December 18, 2008

Stricter Diabetes Drug Trials

Twenty-three million Americans suffer from Type 2 diabetes, and the FDA says it will now strictly screen the drugs created to treat the epidemic.

Some believe the Food and Drug Administration's policy change will provide greater assurance of safety to doctors and patients, but it will make it more costly and time-consuming for companies to develop drugs that lower blood sugars.

"I think the FDA got this one right," said Dr. Steven Nissen, a Cleveland Clinic cardiologist who raised the diabetes safety concern two years ago with a study indicating a popular new drug increased the risk of heart attacks.

People with diabetes are unable to properly break down carbohydrates, either because their bodies do not produce enough insulin or because of resistance to insulin.

Those who suffer from diabetes are at higher risk for heart attacks, kidney problems, blindness, and other serious complications.

Dr. Mary Parks, head of the FDA division that oversees diabetes drugs, said the policy is intended to remove the uncertainty about new diabetes drugs.

"The more we know about the safety profile, the better it is for physicians to make decisions," Parks said.

Experts say the new policy enforces stricter standards for testing diabetes drugs.

According to the new FDA policy, drug companies will have to test drugs on greater numbers of high-risk patients, like the elderly instead of young people. They will also study those with advanced diabetes and those with kidney problems.

"What you have to do, for the first time, is study these drugs in patients who have cardiovascular risks," Nissen said.

The policy also calls for independent committees to monitor the rates of heart attacks, strokes, and heart-related deaths and hospitalizations linked to diabetes drugs in development.
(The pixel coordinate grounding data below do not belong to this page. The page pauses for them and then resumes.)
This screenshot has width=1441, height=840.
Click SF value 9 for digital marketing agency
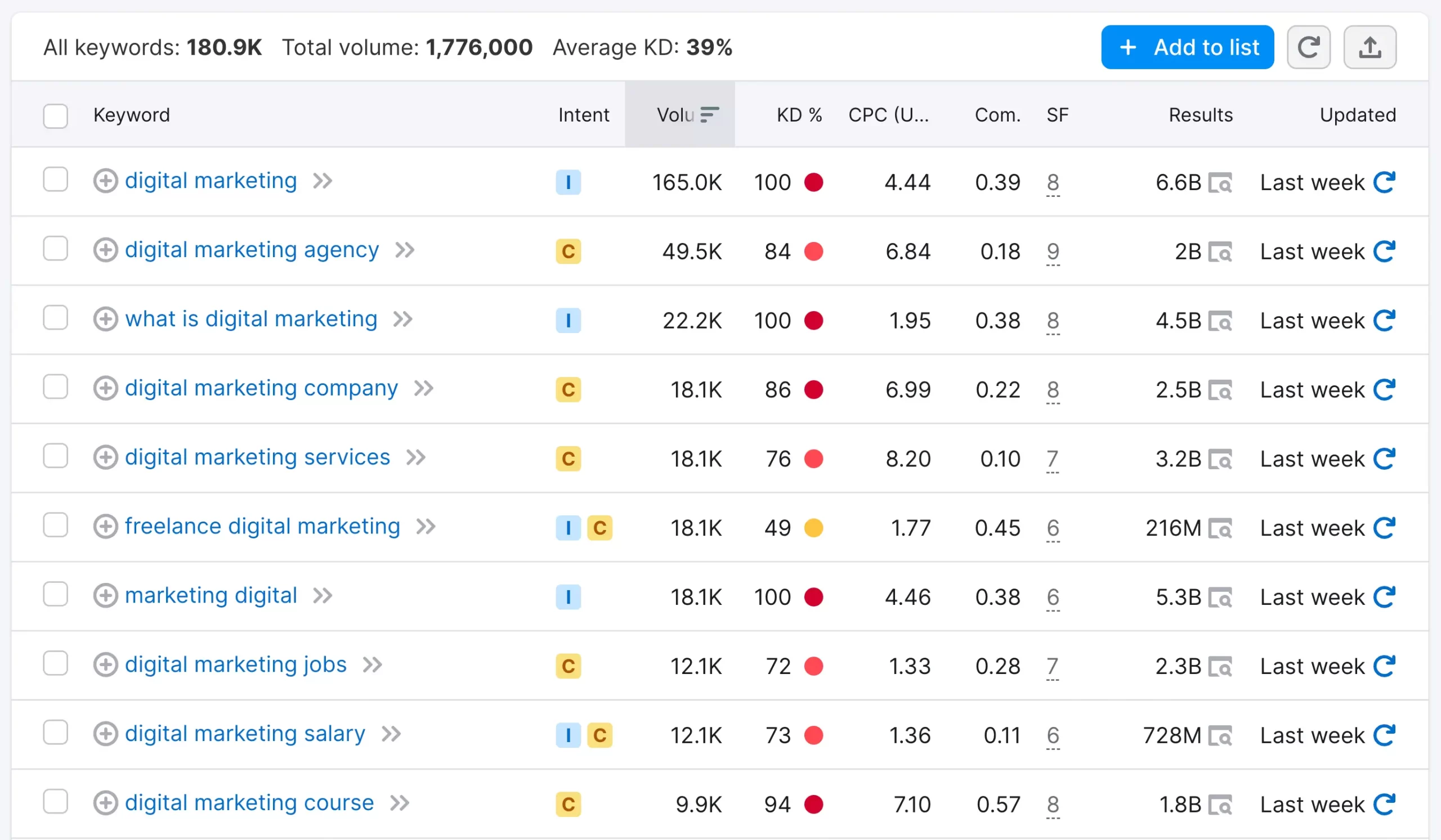pyautogui.click(x=1052, y=251)
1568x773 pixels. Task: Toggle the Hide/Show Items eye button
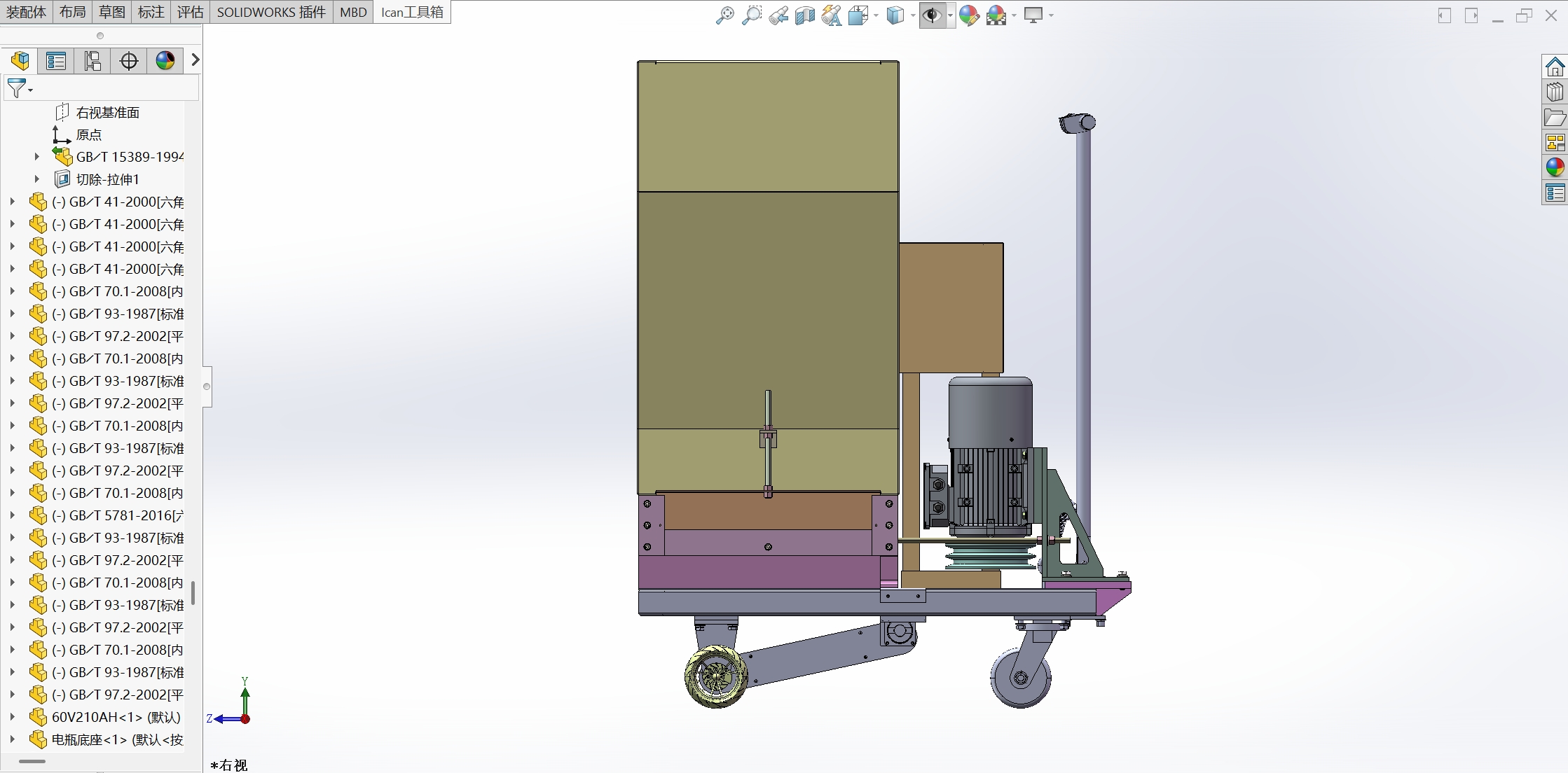[931, 15]
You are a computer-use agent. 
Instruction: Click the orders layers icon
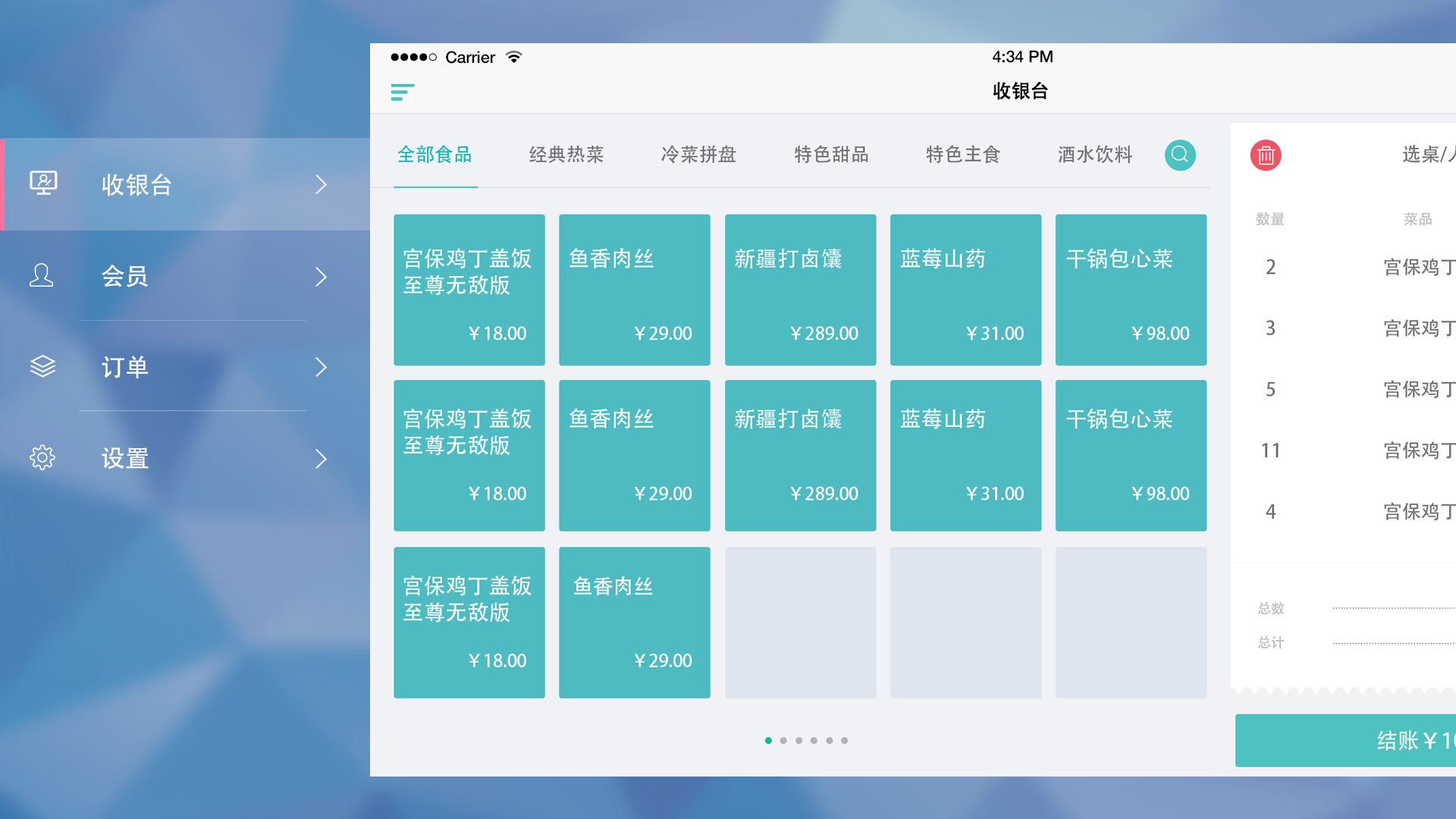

But the FDA says one thing will remain steady throughout the influx of changes: Diabetes drugs still will be judged on how well they lower blood sugars.

The FDA says its stance on new drugs allows for discretion in approving diabetes medications.

"The idea is not to create such a high barrier that you will stifle innovation in developing new drugs, but to make sure clinicians have the information they need," said Nissen. "This will raise the level of evidence available, and that is good for patients."